GIVEN PASSAGE:
════════════════════
‘Exercise is medicine’ is a current catch cry that is becoming increasingly common. This is for good reason, with the list of health benefits that stem from regular exercise growing rapidly.
In this article from December 2018 (published by the Mayo Clinic promoting the benefits of exercise), exercise controls weight, combats health conditions and diseases, improves mood, boosts energy, promotes better sleep, puts the spark back into your sex life, can be fun … and social.
Recognising that such a simple ‘therapy’ can have such far-reaching benefits means that allied health professionals should be promoting, recording and tracking patients exercise habits.
A lot of people are pleasantly surprised to learn that it does not take a lot of effort to get a huge amount of benefit. Just 30 minutes of brisk walking undertaken 5 x per week coupled with 2 sessions of body weight exercises targeting some big muscles (glutes, hamstrings, quadriceps and calves) will enable adults to get the maximal health benefits from exercise.
Quite possibly. A prospective observational Danish study of 1098 healthy joggers and 3950 healthy non-joggers which have been followed since 2001 showed a U-shaped association between all-cause mortality and dose of jogging as calibrated by pace, quantity, and frequency of jogging. This paper, published in 2015 (The Copenhagen City Heart Study JOURNAL OF THE AMERICAN COLLEGE OF CARDIOLOGY VOL. 65, NO. 5, 2015), showed light and moderate joggers have a lower mortality than sedentary non-joggers. However strenuous joggers have a mortality rate not statistically different from the non-jogging controls. The bottom of the U-shaped curve (the ‘sweet spot’) was found between 1 and 2.4 hours of jogging per week, with no more than 3 running days per week, at a slow or average pace. Strenuous joggers were defined by a jogging pace of >5.3 mins/km (11.27kph) for a total time of > 4 hours/week.
════════════════════
EXTRACTED MATERIAL:
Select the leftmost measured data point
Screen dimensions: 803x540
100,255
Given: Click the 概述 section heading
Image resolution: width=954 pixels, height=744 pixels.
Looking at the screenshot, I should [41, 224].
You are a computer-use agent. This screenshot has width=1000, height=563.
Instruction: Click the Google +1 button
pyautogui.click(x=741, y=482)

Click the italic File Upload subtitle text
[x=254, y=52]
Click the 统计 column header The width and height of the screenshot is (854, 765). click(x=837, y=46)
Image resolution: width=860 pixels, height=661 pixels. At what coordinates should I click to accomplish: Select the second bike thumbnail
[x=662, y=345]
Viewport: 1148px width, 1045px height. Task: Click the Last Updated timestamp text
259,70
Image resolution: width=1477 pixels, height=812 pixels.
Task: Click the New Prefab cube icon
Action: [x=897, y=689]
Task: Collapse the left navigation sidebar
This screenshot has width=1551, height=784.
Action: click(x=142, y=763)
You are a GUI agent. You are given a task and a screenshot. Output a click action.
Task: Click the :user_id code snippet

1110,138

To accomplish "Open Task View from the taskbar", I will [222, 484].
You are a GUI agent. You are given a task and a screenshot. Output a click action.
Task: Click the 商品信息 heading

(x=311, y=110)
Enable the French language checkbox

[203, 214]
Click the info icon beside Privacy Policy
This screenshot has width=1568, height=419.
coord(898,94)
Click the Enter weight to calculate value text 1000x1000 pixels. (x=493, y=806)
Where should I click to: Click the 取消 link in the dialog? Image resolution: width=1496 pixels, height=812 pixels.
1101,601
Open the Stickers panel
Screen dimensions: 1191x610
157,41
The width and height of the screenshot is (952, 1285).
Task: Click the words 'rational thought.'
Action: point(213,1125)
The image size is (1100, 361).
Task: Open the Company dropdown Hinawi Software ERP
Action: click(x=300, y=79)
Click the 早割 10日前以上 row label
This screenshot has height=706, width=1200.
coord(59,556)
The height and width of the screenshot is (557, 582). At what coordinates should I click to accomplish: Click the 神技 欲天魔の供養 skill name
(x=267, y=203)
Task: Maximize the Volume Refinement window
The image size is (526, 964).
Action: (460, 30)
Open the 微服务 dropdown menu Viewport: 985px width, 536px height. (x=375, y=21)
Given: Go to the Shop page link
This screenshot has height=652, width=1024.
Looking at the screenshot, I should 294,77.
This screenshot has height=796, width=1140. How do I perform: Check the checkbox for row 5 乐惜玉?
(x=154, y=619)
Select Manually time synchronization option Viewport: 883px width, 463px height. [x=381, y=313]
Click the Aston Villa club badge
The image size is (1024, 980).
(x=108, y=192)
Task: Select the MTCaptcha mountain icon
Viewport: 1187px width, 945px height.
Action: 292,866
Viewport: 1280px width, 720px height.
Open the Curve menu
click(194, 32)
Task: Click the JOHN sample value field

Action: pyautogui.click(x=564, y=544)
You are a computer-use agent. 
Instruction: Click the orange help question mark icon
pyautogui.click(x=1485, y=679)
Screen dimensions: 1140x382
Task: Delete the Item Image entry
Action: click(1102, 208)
════════════════════
CHECK YOUR UNDERSTANDING:
A) Answer these questions from the passage on exercise:
(i) In what month and year was the Mayo Clinic article published?
(ii) How many healthy joggers took part in the Danish study?
(iii) How often and for how long does the passage say adults should walk briskly?
B) Set down the part of the passage on exercise starting at "In this article" and ending at "fun … and social.".

PER-TASK ANSWERS:
A)
(i) December 2018
(ii) 1098
(iii) 30 minutes, 5 times per week

B)
In this article from December 2018 (published by the Mayo Clinic promoting the benefits of exercise), exercise controls weight, combats health conditions and diseases, improves mood, boosts energy, promotes better sleep, puts the spark back into your sex life, can be fun … and social.